• [DIRECTIONS FOR THIS TASK] Before printing the listing, strip out its pictures and keep everything else exact.

☆ ☆ ☆ ☆ ☆ ☆ ☆

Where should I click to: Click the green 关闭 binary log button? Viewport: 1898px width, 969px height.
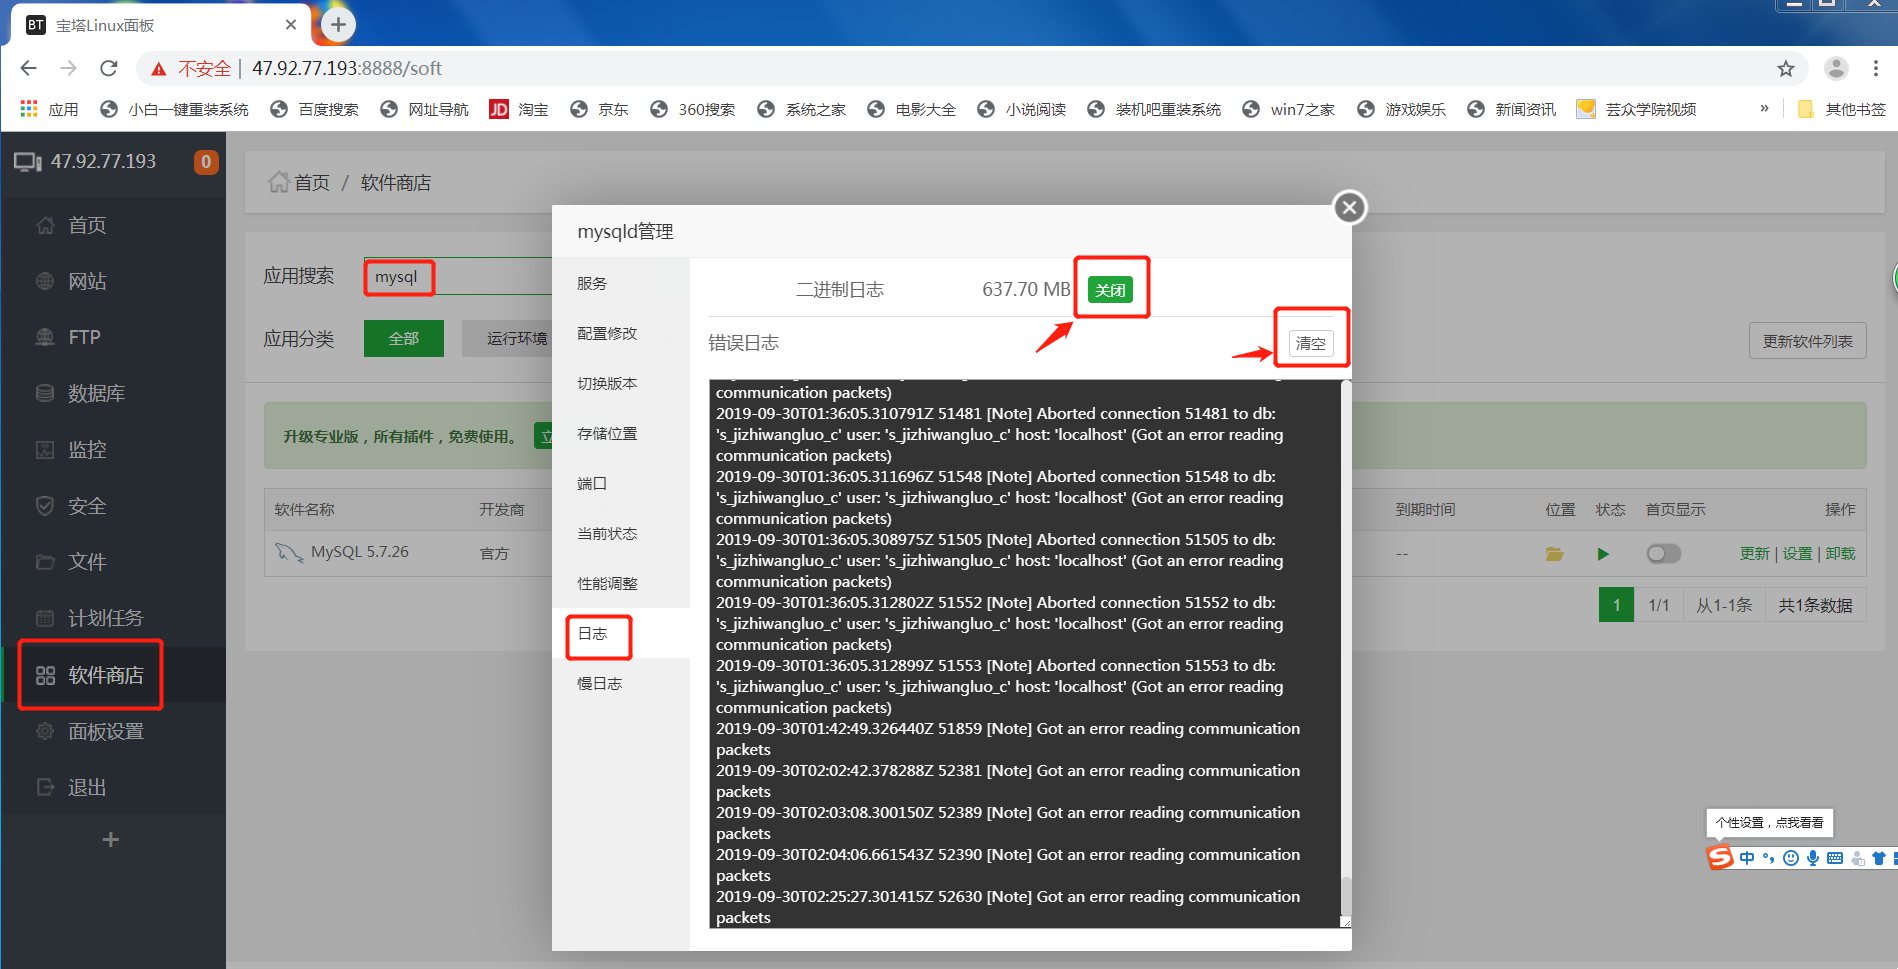[1109, 290]
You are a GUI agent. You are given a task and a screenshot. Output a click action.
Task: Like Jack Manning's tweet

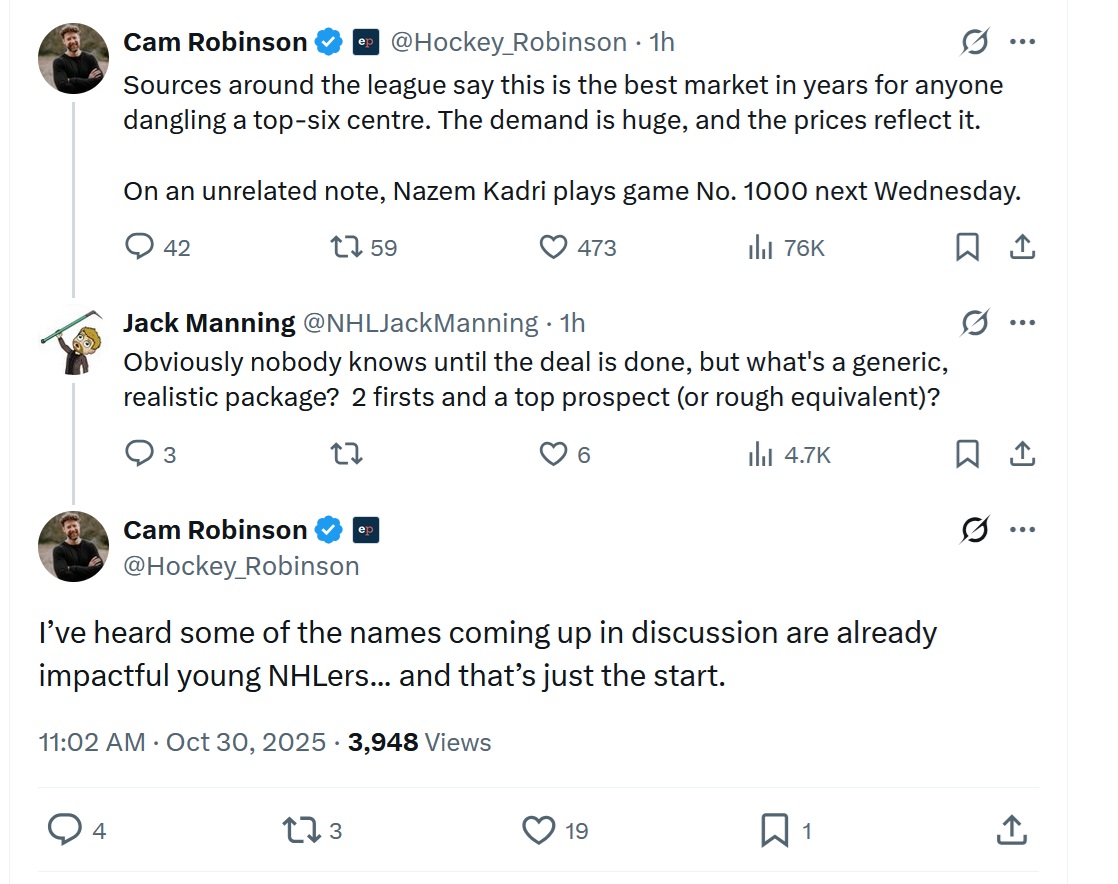coord(553,455)
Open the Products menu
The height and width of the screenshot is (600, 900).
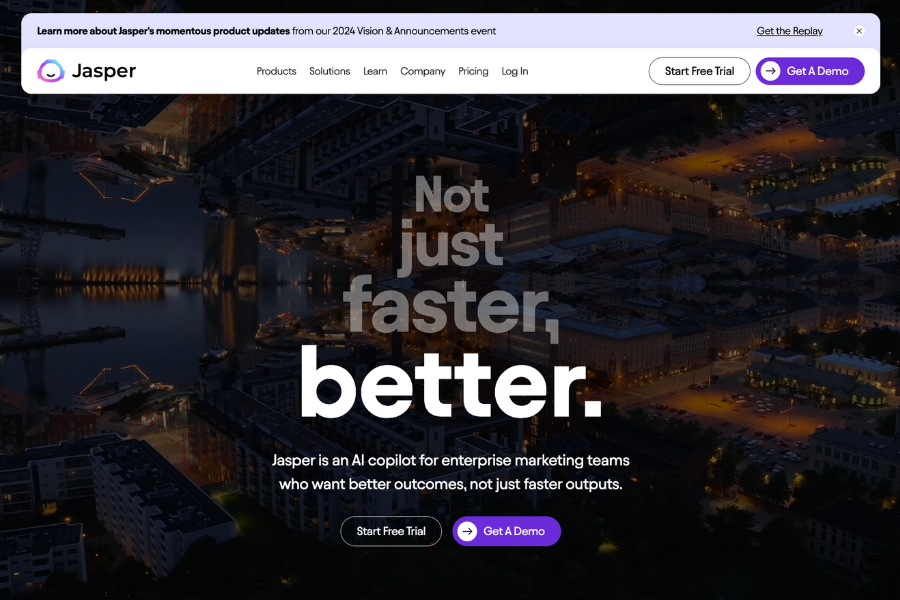pos(276,71)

☆ ☆ ☆ ☆ ☆ ☆ ☆

• [OUTPUT FOR THIS EXERCISE]
Where should I click to: Click the green 关闭 binary log button? Viewport: 1898px width, 969px height.
[1109, 290]
You are a GUI agent. You are given a task and a screenshot. Output a click action.
Task: Like Jack Manning's tweet

coord(553,455)
Open the Products menu
The height and width of the screenshot is (600, 900).
pos(276,71)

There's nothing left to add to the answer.